ACTIVITY
Exactly as they appear, copy the lines from the start of the entries below to the line containing "Click the Data Entities folder icon", both ends included.

Stored data:

================

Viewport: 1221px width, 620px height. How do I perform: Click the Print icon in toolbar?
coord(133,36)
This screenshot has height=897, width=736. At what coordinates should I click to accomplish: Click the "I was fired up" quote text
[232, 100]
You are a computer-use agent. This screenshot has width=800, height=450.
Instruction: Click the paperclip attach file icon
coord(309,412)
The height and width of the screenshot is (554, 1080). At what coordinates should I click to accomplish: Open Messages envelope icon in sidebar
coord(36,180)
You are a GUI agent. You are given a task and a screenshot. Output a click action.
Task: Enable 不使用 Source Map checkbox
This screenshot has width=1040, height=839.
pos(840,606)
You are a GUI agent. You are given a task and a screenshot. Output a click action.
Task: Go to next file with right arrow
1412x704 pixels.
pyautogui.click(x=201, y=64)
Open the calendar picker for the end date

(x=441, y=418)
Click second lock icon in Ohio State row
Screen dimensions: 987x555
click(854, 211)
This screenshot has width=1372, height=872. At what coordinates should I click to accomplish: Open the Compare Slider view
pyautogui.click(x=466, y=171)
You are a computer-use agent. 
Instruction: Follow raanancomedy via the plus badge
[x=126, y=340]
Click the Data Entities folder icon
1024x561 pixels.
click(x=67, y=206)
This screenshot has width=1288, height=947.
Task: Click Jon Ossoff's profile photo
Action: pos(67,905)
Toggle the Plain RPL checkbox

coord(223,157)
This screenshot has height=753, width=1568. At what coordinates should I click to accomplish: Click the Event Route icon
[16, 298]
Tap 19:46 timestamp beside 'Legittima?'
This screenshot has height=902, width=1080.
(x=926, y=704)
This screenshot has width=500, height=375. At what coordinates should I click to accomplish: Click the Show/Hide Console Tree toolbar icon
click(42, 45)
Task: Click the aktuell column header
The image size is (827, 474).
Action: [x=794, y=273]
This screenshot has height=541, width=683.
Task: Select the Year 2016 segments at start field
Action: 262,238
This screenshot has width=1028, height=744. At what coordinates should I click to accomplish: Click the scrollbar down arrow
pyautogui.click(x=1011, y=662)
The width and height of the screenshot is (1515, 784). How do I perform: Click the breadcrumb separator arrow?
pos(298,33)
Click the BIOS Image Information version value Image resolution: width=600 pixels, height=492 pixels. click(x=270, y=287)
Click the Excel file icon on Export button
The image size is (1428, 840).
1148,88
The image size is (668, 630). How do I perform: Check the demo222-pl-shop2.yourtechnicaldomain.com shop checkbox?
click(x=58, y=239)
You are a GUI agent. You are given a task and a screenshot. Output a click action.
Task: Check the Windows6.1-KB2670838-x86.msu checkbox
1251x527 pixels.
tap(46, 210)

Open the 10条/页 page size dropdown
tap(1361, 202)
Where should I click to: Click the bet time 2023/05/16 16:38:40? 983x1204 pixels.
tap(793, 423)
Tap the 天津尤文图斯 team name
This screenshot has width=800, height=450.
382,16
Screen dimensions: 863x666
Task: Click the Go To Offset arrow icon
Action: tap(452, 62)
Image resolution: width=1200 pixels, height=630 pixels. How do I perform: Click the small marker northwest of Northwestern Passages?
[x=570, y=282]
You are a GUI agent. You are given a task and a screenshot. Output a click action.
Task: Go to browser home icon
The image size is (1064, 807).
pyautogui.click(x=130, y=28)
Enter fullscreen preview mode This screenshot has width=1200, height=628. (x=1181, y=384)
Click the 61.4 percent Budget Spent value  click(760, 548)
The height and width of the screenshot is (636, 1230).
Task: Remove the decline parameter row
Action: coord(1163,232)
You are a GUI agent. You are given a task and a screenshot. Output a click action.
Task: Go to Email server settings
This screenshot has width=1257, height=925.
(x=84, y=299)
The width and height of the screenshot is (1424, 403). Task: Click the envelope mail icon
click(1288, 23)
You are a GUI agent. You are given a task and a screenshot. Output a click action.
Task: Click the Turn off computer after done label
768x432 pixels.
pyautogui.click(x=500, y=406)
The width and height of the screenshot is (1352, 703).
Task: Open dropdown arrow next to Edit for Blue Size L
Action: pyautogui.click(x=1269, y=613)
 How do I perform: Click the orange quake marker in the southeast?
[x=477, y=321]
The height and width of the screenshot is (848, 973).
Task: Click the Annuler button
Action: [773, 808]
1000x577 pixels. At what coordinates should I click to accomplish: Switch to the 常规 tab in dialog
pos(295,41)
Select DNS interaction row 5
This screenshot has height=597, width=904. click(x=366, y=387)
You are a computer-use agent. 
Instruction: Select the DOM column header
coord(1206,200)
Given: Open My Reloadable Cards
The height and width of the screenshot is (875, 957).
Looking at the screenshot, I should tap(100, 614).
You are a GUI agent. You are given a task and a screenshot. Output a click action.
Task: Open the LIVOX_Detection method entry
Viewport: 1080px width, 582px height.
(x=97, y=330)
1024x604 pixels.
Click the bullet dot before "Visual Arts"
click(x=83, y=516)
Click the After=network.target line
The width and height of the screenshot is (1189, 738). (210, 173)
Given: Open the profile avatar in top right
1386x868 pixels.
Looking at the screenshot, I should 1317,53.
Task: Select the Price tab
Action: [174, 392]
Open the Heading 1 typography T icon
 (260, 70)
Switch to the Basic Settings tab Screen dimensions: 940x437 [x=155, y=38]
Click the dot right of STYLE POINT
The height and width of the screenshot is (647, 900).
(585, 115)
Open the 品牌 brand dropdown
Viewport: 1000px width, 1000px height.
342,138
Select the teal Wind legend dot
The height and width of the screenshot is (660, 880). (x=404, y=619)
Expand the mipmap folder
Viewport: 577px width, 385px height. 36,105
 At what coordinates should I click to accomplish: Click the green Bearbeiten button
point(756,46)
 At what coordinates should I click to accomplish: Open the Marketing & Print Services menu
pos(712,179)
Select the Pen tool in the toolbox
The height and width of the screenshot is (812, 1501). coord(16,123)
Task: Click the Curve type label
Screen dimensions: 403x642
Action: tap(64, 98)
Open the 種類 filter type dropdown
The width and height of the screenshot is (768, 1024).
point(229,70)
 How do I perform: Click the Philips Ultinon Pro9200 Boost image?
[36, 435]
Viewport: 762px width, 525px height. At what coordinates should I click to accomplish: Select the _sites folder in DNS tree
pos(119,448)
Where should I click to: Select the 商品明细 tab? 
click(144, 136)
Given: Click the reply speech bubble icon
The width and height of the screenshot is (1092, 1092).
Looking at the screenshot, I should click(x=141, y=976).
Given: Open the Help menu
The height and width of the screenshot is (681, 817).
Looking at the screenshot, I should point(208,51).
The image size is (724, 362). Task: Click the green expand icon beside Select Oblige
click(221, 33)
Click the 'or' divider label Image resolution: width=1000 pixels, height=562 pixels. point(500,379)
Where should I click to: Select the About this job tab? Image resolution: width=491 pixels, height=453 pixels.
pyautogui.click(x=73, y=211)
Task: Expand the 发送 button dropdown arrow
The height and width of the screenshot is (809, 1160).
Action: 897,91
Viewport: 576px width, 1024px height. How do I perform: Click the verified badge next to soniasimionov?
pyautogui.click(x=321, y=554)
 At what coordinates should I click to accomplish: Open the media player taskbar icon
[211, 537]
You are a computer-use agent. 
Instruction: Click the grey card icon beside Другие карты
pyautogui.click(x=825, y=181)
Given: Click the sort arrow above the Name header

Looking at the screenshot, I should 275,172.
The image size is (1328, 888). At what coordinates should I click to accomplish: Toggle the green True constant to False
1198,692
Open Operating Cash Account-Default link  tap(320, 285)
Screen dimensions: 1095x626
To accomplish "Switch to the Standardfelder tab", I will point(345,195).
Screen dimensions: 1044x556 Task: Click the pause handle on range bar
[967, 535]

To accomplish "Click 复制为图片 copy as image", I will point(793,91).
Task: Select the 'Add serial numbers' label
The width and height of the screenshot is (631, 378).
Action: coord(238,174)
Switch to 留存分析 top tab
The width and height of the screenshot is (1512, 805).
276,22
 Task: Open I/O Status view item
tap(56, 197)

================

RESPONSE TO THIS EXERCISE
Viewport: 1221px width, 620px height. How do I perform: Click the Print icon in toolbar?
coord(133,36)
This screenshot has height=897, width=736. At what coordinates should I click to accomplish: Click the "I was fired up" quote text
[232, 100]
You are a computer-use agent. This screenshot has width=800, height=450.
Instruction: Click the paperclip attach file icon
coord(309,412)
The height and width of the screenshot is (554, 1080). At what coordinates should I click to accomplish: Open Messages envelope icon in sidebar
coord(36,180)
You are a GUI agent. You are given a task and a screenshot. Output a click action.
Task: Enable 不使用 Source Map checkbox
This screenshot has width=1040, height=839.
pos(840,606)
You are a GUI agent. You are given a task and a screenshot. Output a click action.
Task: Go to next file with right arrow
1412x704 pixels.
pyautogui.click(x=201, y=64)
Open the calendar picker for the end date

(x=441, y=418)
Click second lock icon in Ohio State row
Screen dimensions: 987x555
click(854, 211)
This screenshot has width=1372, height=872. At what coordinates should I click to accomplish: Open the Compare Slider view
pyautogui.click(x=466, y=171)
You are a computer-use agent. 
Instruction: Follow raanancomedy via the plus badge
[x=126, y=340]
Click the Data Entities folder icon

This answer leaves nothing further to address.